Reversible phosphorylation of 3-hydroxy-3-methylglutaryl CoA reductase in Morris hepatomas.

作者信息

Gregg R G, Wilce P A

出版信息

Biochem Biophys Res Commun. 1983 Jul 29;114(2):473-8. doi: 10.1016/0006-291x(83)90804-5.

Abstract

The reversible phosphorylation of microsomal 3-hydroxy-3-methylglutaryl CoA reductase in host liver and hepatoma 5123C has been investigated. The percentage of the total enzyme activity in vivo was similar in the normal liver, host liver and hepatoma 5123C. The inclusion of 30 mM EDTA and 10 mM mevalonic acid in assays of 3-hydroxy-3-methylglutaryl CoA reductase inactivation in vitro eliminated artifacts generated by the presence of mevalonate kinase.
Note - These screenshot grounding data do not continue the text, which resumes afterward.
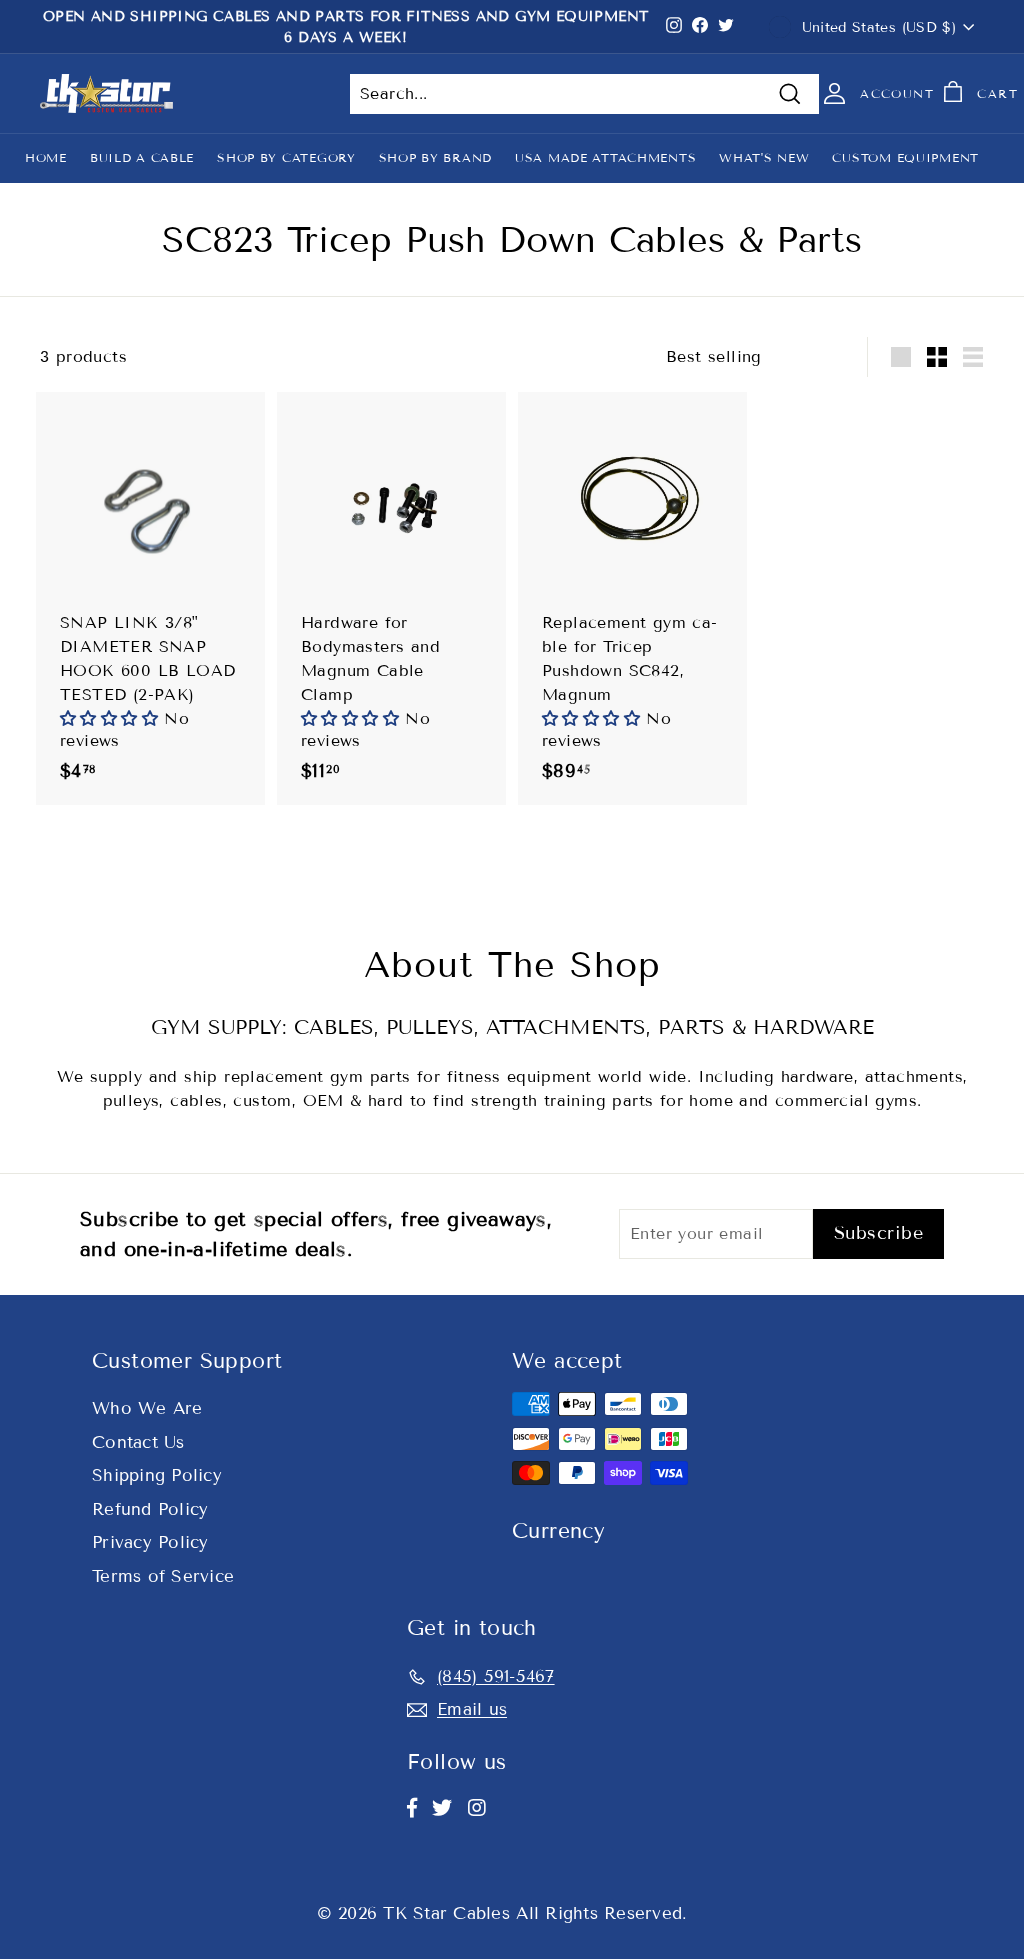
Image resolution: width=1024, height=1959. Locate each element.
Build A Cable (142, 157)
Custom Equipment (905, 157)
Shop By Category (286, 157)
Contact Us (138, 1442)
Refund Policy (150, 1509)
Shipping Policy (157, 1475)
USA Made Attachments (605, 157)
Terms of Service (163, 1576)
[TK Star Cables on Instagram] (477, 1808)
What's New (764, 157)
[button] (112, 718)
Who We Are (147, 1408)
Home (46, 157)
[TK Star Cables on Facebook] (412, 1808)
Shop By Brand (435, 157)
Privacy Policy (150, 1542)
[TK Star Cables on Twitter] (442, 1808)
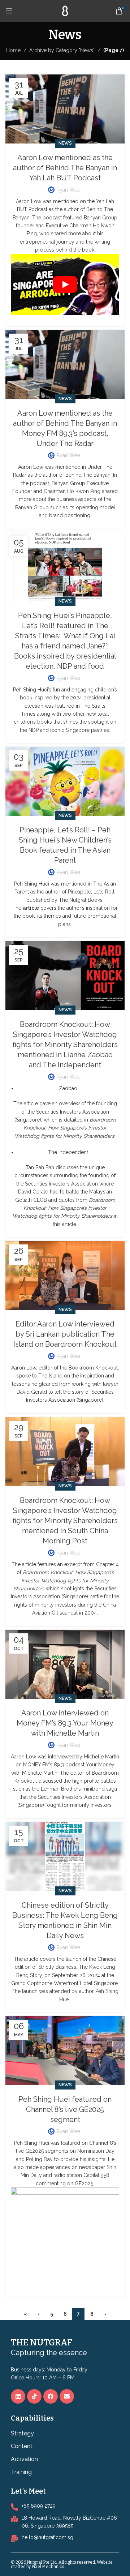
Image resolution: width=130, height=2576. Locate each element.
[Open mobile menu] (9, 11)
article (31, 1103)
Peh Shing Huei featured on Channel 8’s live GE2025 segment (65, 2109)
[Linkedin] (18, 2396)
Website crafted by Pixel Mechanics (62, 2564)
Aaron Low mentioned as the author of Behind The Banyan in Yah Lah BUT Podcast (65, 167)
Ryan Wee (68, 190)
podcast (74, 1764)
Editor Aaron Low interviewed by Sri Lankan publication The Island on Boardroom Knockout (65, 1334)
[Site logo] (65, 10)
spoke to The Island (39, 1376)
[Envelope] (67, 2396)
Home (13, 50)
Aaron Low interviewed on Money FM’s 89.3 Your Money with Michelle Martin (65, 1723)
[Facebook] (50, 2396)
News (65, 143)
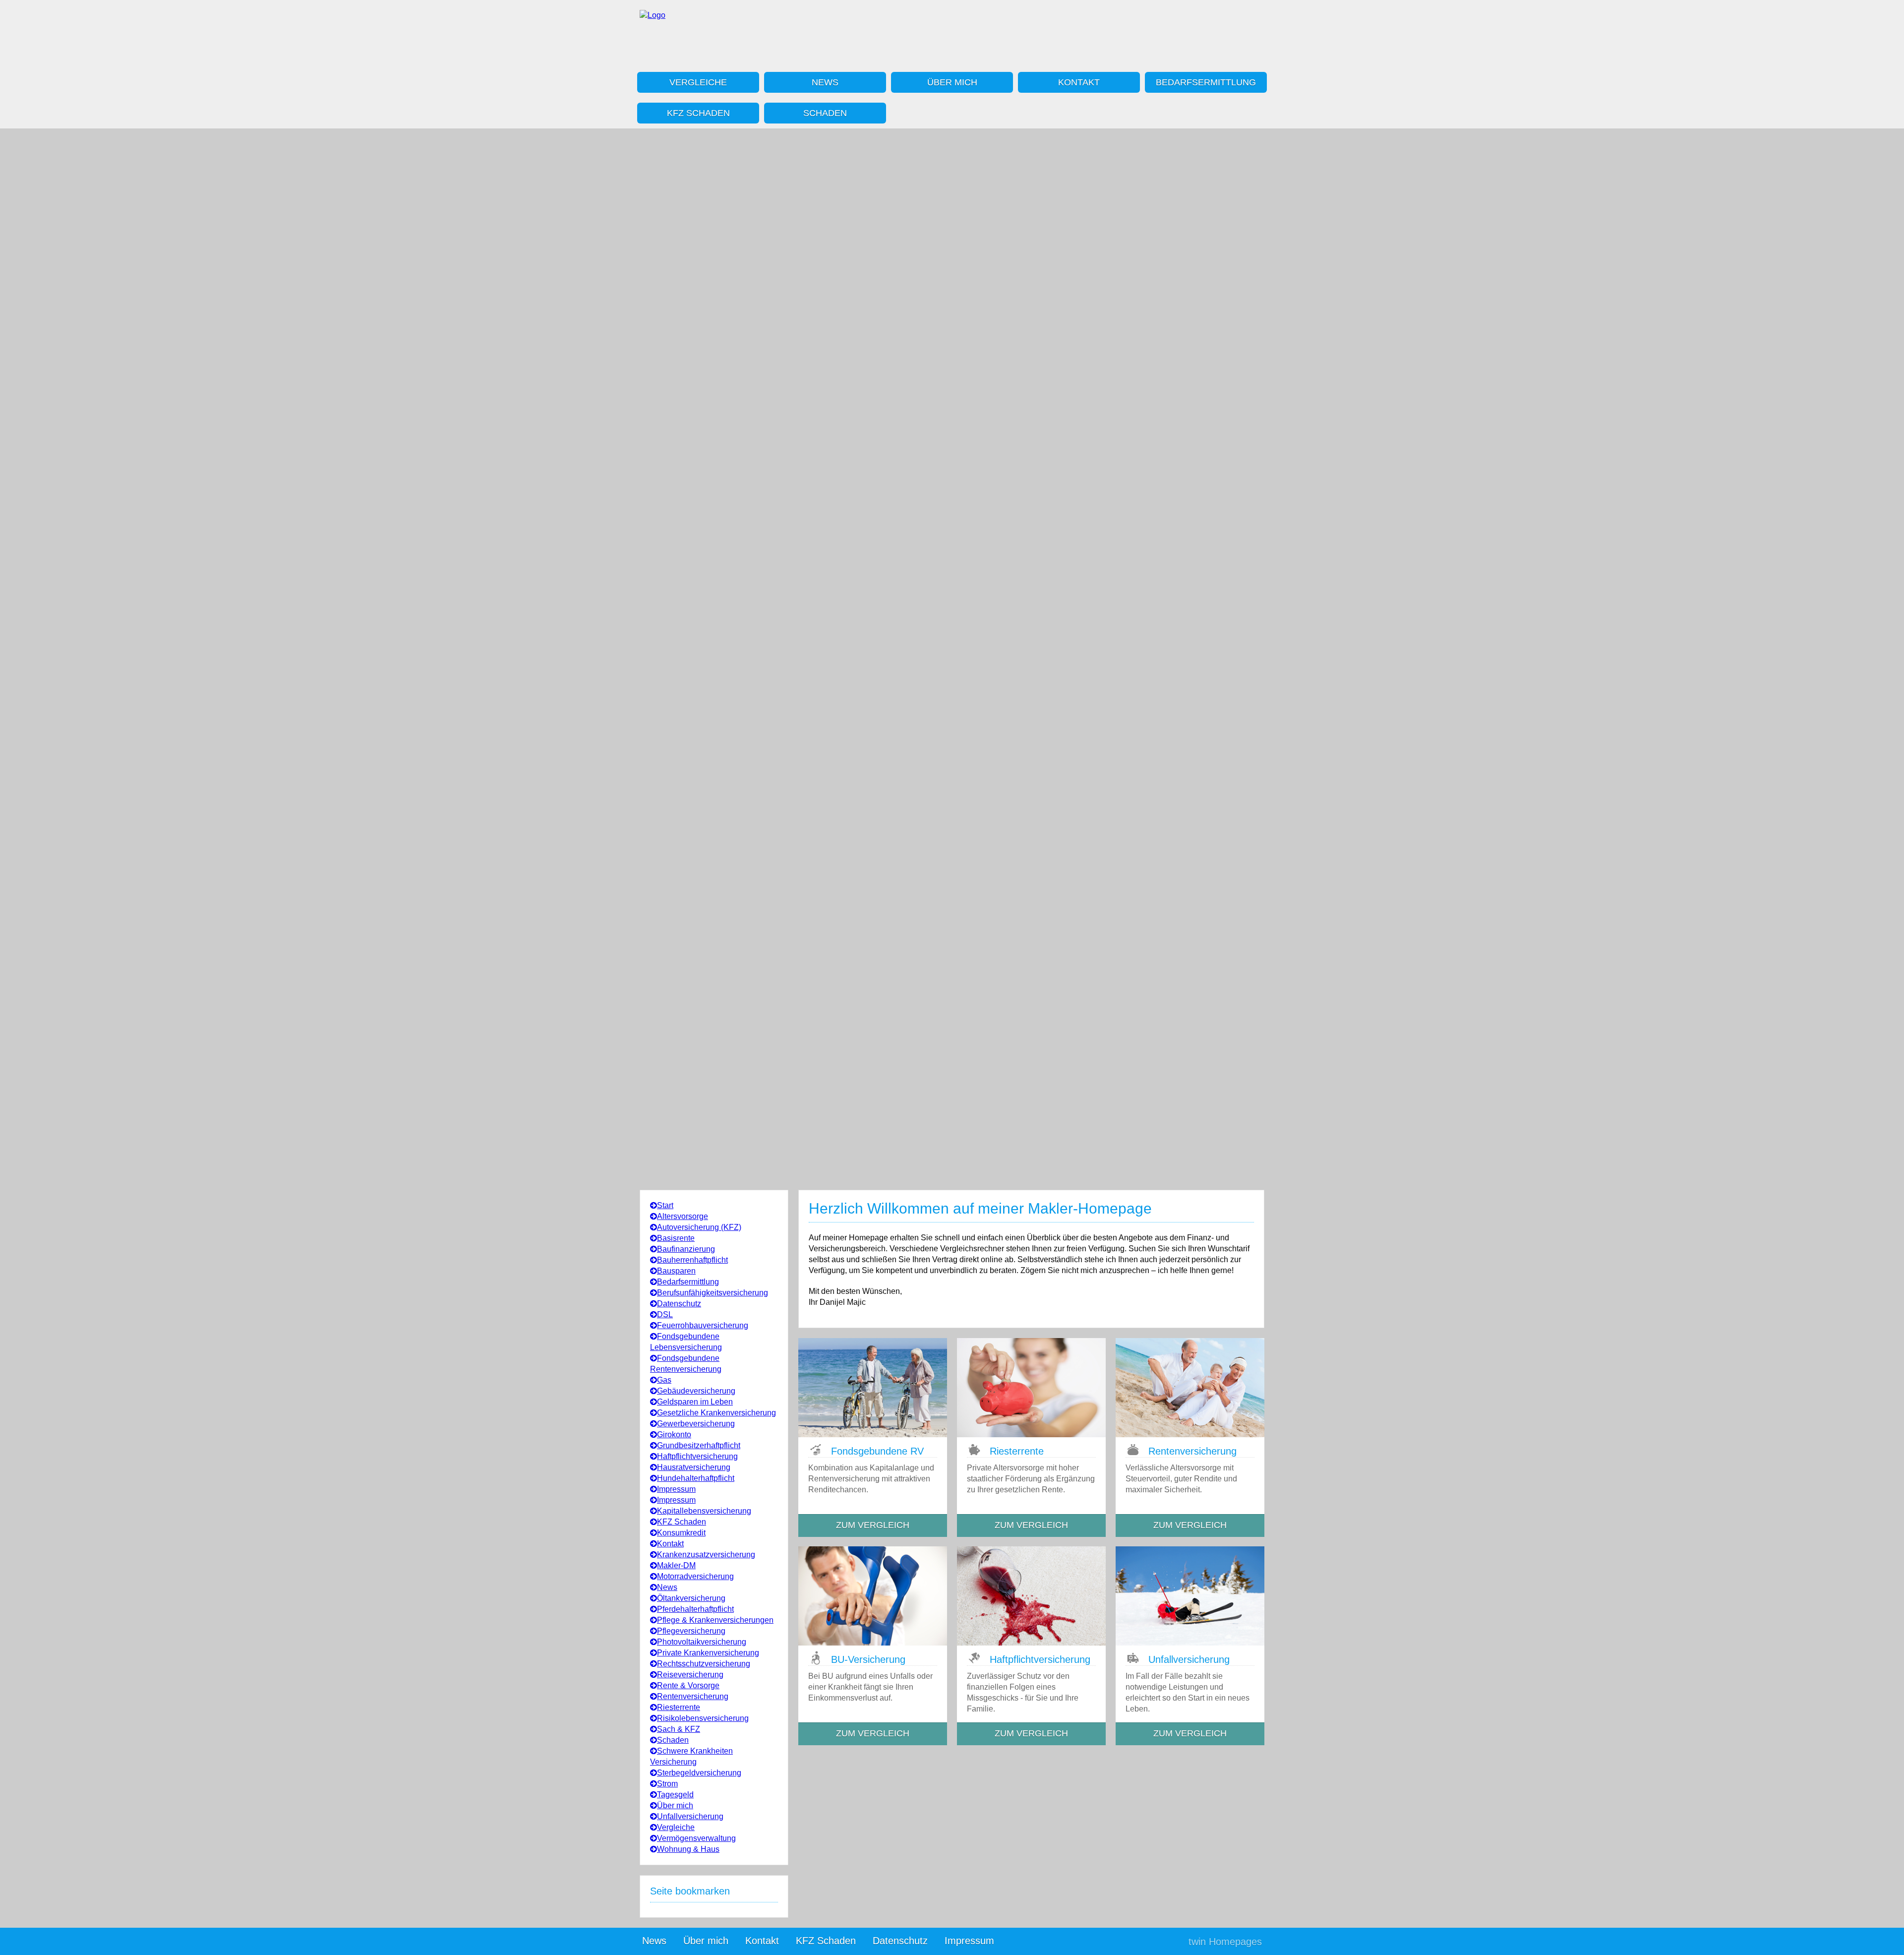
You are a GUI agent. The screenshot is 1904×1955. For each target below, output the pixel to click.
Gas (664, 1380)
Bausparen (676, 1271)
Inactivation of 3-hydroxy-3-methylglutaryl CoA reductase from normal liver, host liver and hepatoma occurred at a similar rate with similar half-times. We conclude that phosphorylation/dephosphorylation of 3-hydroxy-3-methylglutaryl CoA reductase occurs in hepatomas and that the lack of dietary cholesterol feedback inhibition in the hepatomas is not a result of a defect in this particular aspect of the reversible phosphorylation system.

摘要

对宿主肝脏和肝癌5123C中微粒体3-羟基-3-甲基戊二酰辅酶A还原酶的可逆磷酸化进行了研究。正常肝脏、宿主肝脏和肝癌5123C中体内总酶活性的百分比相似。在体外3-羟基-3-甲基戊二酰辅酶A还原酶失活测定中加入30 mM乙二胺四乙酸(EDTA)和10 mM甲羟戊酸消除了由甲羟戊酸激酶的存在产生的假象。来自正常肝脏、宿主肝脏和肝癌的3-羟基-3-甲基戊二酰辅酶A还原酶以相似的速率失活,半衰期相似。我们得出结论,3-羟基-3-甲基戊二酰辅酶A还原酶的磷酸化/去磷酸化发生在肝癌中,并且肝癌中缺乏膳食胆固醇反馈抑制不是可逆磷酸化系统这一特定方面存在缺陷的结果。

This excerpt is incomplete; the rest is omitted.